Start Frequency Fr1 MHZ

The starting (lowest) frequency of the linear sweep, in MHz. The sweep begins at this frequency at the start of the taper-in period and increases linearly to the End Frequency. Set this to the lower corner frequency of your transducer or the lowest frequency component you wish to include. Default value: 0.001 MHz.

End Frequency Fr2 MHZ

The ending (highest) frequency of the linear sweep, in MHz. The sweep ramps from Start Frequency to this value over the active sweep duration. This should not exceed half the sample rate (Nyquist frequency). Default value: 5 MHz.

Taper Type

The shape of the amplitude taper applied at the start and end of the sweep to avoid abrupt discontinuities. Two options are available:

Cos2 — Cosine-squared taper. Provides a smooth, gradual onset and decay of amplitude, minimising spectral leakage. Recommended for most applications. Default choice.

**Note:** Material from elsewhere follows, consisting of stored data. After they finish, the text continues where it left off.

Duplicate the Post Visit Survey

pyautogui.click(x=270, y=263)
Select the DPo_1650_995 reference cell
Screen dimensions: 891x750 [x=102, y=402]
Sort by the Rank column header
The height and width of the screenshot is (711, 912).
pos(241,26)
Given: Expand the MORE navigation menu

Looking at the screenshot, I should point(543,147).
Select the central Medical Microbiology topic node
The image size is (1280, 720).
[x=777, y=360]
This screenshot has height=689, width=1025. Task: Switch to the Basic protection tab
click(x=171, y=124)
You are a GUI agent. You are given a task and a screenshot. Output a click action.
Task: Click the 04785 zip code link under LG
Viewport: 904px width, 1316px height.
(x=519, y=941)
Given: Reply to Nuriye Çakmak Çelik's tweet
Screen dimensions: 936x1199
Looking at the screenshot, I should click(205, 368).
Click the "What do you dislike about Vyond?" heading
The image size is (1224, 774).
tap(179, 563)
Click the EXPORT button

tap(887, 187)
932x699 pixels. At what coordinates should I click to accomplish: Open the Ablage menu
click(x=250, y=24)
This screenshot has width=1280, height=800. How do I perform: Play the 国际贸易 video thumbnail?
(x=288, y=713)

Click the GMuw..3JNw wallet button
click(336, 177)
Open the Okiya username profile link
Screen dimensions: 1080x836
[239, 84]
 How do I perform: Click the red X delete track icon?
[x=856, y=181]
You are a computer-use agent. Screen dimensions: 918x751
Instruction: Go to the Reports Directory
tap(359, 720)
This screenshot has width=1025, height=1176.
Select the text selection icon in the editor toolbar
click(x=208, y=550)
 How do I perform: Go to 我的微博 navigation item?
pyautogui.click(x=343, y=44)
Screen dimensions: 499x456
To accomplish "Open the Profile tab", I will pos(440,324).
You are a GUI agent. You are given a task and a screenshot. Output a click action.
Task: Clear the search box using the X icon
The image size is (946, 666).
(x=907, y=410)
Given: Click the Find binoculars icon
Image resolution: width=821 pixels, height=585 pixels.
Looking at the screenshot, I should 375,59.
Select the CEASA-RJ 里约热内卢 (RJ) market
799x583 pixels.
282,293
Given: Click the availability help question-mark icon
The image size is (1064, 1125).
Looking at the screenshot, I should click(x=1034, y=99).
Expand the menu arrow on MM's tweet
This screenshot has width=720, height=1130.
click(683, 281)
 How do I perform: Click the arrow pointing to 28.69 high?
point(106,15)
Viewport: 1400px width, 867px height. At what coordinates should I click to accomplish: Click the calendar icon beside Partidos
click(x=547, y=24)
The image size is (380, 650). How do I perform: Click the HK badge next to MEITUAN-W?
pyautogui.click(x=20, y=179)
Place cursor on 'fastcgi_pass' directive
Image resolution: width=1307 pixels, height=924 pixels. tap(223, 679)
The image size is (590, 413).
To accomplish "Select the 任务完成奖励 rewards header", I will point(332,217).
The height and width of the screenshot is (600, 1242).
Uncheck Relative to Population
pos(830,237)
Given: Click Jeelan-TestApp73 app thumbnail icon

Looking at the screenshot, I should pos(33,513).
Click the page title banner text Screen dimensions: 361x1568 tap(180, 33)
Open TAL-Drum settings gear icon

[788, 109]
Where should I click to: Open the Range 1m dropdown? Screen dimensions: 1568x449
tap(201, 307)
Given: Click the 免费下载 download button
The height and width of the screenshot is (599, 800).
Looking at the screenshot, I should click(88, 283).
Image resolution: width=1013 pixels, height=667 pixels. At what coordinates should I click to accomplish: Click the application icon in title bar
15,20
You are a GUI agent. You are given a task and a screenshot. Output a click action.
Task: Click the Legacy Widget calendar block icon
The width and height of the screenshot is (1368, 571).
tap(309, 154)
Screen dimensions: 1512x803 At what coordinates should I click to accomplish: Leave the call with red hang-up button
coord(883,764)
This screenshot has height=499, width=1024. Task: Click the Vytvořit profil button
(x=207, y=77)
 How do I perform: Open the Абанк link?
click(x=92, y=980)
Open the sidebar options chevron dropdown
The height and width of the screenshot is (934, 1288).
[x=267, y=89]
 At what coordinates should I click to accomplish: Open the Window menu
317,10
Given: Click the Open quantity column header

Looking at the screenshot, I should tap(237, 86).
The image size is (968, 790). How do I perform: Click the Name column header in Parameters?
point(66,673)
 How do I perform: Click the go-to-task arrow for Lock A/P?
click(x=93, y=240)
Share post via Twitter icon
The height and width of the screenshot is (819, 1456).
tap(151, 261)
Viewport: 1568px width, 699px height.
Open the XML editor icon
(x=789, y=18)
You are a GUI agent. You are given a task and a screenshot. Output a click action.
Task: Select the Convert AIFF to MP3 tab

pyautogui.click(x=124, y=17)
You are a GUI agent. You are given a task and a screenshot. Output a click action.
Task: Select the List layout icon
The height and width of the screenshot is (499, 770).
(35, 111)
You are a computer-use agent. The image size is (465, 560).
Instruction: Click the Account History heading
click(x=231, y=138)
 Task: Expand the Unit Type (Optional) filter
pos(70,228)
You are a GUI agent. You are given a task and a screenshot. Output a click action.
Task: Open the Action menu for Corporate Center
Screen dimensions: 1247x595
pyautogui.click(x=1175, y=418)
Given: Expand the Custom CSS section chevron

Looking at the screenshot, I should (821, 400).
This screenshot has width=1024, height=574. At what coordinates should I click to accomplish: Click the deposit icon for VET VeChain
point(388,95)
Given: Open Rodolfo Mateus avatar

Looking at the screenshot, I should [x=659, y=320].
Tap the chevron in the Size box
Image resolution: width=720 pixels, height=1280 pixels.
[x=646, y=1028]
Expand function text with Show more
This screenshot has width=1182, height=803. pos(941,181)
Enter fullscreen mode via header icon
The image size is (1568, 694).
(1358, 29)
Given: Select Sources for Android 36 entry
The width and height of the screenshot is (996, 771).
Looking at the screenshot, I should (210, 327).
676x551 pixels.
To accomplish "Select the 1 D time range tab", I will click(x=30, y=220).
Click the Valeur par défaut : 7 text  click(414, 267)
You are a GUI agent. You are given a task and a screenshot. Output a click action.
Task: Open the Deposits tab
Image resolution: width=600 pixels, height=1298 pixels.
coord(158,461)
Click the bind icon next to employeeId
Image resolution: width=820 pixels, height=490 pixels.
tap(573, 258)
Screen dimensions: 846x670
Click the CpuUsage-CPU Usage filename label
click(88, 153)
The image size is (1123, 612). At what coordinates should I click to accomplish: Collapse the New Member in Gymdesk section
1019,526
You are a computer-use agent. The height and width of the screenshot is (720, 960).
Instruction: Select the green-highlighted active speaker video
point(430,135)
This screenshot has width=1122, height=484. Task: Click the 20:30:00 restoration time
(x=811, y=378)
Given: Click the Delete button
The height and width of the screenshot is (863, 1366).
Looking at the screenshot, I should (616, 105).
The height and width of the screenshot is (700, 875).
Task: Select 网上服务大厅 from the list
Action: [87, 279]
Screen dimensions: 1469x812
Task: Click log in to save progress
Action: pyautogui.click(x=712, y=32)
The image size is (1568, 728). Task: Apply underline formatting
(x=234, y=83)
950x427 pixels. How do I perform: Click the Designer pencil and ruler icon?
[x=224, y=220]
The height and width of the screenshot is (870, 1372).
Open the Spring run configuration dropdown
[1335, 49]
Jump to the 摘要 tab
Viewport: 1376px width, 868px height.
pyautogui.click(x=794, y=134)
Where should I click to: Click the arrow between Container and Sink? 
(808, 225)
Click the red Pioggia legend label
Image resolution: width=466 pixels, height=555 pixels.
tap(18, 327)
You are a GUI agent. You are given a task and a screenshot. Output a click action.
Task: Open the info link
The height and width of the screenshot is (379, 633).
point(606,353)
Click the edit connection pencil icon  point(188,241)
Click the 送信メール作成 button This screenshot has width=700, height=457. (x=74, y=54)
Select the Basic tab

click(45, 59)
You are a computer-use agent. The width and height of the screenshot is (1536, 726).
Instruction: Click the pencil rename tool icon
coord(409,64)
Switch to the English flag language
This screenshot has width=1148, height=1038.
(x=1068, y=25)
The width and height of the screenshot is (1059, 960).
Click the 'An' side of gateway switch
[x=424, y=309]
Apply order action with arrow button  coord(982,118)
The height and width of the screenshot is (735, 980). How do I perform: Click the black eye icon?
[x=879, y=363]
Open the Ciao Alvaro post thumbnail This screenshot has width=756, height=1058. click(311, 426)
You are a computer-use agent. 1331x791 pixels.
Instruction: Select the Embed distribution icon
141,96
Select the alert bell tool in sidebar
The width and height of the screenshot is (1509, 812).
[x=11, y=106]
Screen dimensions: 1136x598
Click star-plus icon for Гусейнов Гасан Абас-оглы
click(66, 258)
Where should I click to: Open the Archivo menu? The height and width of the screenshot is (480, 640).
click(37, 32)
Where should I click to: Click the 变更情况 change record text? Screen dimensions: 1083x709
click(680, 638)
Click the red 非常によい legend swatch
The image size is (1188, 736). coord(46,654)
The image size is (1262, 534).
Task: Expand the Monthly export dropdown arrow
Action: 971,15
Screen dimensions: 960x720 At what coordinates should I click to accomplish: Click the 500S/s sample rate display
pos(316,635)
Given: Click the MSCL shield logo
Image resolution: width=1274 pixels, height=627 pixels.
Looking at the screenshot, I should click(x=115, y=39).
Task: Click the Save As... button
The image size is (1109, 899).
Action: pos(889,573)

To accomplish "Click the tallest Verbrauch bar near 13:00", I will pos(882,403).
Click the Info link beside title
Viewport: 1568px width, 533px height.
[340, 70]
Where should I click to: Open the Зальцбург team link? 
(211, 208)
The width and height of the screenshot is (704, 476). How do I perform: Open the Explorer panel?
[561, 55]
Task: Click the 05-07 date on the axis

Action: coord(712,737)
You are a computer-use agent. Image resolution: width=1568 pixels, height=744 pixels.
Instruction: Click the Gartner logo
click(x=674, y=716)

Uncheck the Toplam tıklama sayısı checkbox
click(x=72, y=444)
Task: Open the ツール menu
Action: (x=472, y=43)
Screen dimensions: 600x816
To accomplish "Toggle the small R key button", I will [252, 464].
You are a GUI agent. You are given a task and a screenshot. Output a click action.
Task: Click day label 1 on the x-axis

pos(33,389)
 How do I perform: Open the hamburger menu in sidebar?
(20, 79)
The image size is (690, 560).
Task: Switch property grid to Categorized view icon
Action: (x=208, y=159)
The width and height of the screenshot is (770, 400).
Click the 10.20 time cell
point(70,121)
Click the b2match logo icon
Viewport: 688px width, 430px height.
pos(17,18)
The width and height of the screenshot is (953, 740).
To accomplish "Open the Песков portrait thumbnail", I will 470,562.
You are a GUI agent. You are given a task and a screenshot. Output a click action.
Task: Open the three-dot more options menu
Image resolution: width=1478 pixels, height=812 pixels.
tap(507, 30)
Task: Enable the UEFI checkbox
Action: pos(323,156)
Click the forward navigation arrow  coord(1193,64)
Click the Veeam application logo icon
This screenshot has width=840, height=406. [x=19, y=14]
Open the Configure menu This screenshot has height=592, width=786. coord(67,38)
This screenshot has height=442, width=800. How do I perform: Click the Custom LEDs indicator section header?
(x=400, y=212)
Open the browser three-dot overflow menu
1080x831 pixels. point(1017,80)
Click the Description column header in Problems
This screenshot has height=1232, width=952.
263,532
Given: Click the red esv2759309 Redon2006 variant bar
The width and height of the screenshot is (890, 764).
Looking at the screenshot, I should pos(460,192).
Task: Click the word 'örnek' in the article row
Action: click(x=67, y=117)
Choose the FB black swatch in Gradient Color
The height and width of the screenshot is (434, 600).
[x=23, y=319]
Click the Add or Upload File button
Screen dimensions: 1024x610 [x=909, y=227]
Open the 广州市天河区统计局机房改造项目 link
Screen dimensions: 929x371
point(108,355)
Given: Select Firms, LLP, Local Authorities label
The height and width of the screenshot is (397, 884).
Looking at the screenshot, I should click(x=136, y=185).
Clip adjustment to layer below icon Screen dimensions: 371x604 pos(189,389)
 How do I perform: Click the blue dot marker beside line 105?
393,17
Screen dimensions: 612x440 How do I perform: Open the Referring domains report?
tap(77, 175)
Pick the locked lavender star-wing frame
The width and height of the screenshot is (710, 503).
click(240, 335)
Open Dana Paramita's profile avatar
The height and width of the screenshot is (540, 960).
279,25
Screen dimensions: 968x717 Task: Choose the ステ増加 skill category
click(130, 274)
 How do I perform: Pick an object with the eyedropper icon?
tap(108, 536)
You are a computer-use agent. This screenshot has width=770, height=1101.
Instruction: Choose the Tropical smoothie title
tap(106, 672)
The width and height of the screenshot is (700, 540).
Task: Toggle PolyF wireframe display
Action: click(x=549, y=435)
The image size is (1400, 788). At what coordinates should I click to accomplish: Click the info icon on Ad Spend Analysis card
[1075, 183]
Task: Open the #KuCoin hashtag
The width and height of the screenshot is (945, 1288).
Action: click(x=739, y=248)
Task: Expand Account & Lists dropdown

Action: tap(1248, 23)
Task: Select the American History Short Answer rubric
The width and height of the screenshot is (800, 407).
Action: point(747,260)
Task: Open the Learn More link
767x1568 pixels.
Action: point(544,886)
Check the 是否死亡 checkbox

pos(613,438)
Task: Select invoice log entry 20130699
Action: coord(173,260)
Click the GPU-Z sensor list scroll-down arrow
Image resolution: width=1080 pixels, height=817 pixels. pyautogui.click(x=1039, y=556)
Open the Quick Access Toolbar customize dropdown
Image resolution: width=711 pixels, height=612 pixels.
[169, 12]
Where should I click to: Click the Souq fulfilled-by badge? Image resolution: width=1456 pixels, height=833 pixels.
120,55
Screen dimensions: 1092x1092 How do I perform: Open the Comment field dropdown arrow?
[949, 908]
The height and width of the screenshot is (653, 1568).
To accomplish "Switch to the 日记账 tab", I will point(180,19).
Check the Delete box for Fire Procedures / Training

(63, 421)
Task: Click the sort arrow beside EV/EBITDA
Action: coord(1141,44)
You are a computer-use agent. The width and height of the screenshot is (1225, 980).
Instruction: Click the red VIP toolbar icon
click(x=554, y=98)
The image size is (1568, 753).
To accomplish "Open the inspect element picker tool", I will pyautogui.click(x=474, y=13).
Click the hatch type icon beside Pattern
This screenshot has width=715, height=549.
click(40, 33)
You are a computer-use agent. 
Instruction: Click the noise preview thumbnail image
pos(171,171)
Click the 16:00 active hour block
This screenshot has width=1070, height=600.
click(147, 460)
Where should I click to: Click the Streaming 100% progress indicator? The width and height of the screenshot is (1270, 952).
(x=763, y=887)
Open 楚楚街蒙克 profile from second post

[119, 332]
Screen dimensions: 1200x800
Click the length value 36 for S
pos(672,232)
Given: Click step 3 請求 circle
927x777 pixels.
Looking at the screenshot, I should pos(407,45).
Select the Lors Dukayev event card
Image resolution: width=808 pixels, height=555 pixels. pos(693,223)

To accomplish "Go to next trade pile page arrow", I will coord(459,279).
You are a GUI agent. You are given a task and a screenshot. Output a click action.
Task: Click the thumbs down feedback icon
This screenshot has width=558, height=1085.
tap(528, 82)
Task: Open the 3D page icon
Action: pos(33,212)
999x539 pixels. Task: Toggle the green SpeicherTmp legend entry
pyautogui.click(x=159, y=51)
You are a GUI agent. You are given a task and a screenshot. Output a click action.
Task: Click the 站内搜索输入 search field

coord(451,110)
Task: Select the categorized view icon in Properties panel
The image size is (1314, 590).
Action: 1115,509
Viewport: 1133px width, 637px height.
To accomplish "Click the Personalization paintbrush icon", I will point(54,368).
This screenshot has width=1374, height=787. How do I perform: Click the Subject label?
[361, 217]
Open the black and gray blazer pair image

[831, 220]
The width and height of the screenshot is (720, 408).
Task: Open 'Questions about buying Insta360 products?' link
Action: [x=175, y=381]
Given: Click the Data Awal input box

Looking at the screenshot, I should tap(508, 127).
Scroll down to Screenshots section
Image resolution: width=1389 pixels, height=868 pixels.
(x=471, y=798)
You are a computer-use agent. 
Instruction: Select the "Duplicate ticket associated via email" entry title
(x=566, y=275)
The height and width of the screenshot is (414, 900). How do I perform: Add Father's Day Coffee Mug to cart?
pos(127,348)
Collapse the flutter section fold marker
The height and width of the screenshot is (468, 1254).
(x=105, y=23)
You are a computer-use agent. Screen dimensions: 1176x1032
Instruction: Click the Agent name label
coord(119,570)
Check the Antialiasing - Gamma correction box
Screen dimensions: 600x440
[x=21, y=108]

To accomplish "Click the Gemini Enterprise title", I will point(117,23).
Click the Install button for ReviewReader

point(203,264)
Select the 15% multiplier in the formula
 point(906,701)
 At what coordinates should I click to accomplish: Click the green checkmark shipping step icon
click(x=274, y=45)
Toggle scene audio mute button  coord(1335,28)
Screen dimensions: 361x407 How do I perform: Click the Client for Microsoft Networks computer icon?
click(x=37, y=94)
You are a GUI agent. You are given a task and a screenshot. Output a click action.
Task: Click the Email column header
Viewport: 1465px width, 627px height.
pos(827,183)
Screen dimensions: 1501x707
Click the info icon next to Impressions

Linear — Linear ramp taper. The amplitude ramps up linearly during the taper-in window and ramps down linearly during the taper-out window.

Sweep dt MHZ

The time step of the sweep signal in seconds, displayed in the Sweep extraction group. This value is computed automatically from the Sample Rate MHZ parameter and is shown for reference only. It is updated whenever the main sample rate changes and does not need to be set manually. Default displayed value: 0.002 (initial placeholder).

Sweep Start time T1 %

The fraction of the base sweep duration allocated to the taper-in (onset) window, expressed as a proportion (0 to 1). For example, 0.3 means that 30% of the total record time is used for the amplitude ramp-up at the start of the sweep before the sweep reaches full amplitude. Default value: 0.3 (30%).

Taper end time T2 %

The fraction of the base sweep duration allocated to the taper-out (decay) window at the end of the sweep, expressed as a proportion (0 to 1). The amplitude ramps down over this period before the sweep ends. Default value: 0.3 (30%).

Sweep Factor

A multiplier applied to the base record duration to extend the sweep length. The active sweep portion occupies the time window from 0 to (base duration &#215; (SweepFactor - 1)), and the total output gather is extended to (base duration &#215; SweepFactor). A value of 5 means the sweep occupies four times the base travel-time window, and the full output gather is five times as long. Use this to generate longer sweeps without changing the depth or velocity parameters. Default value: 5.

Analog Filter

This parameter group defines a four-corner Butterworth bandpass filter applied to the PWM-encoded signal after PWM generation. The filter is defined by four frequency corners (F1, F2, F3, F4 in MHz) forming a trapezoidal pass-band, with stop-band attenuation levels fixed at 5% amplitude for the outer corners and 95% for the inner corners. Set the four corners to match the target frequency band of your ultrasonic measurement system.

F1 MHZ

The lower stop-band edge frequency of the analog Butterworth bandpass filter, in MHz. Frequencies below this value are attenuated to the stop-band level (5% amplitude). Default value: 1 MHz.

F2 MHZ

The lower pass-band edge frequency of the analog Butterworth bandpass filter, in MHz. Frequencies above F2 and below F3 pass through at full amplitude. Between F1 and F2 the filter transitions from the stop-band to the pass-band. Default value: 2 MHz.

F3 MHZ

The upper pass-band edge frequency of the analog Butterworth bandpass filter, in MHz. The filter passes frequencies between F2 and F3 at full amplitude. Above F3 the filter begins to attenuate toward the stop-band. Default value: 8 MHz.

F4 MHZ

The upper stop-band edge frequency of the analog Butterworth bandpass filter, in MHz. Frequencies above this value are attenuated to the stop-band level (5% amplitude). Ensure F4 does not exceed half the sample rate (Nyquist frequency). Default value: 12 MHz.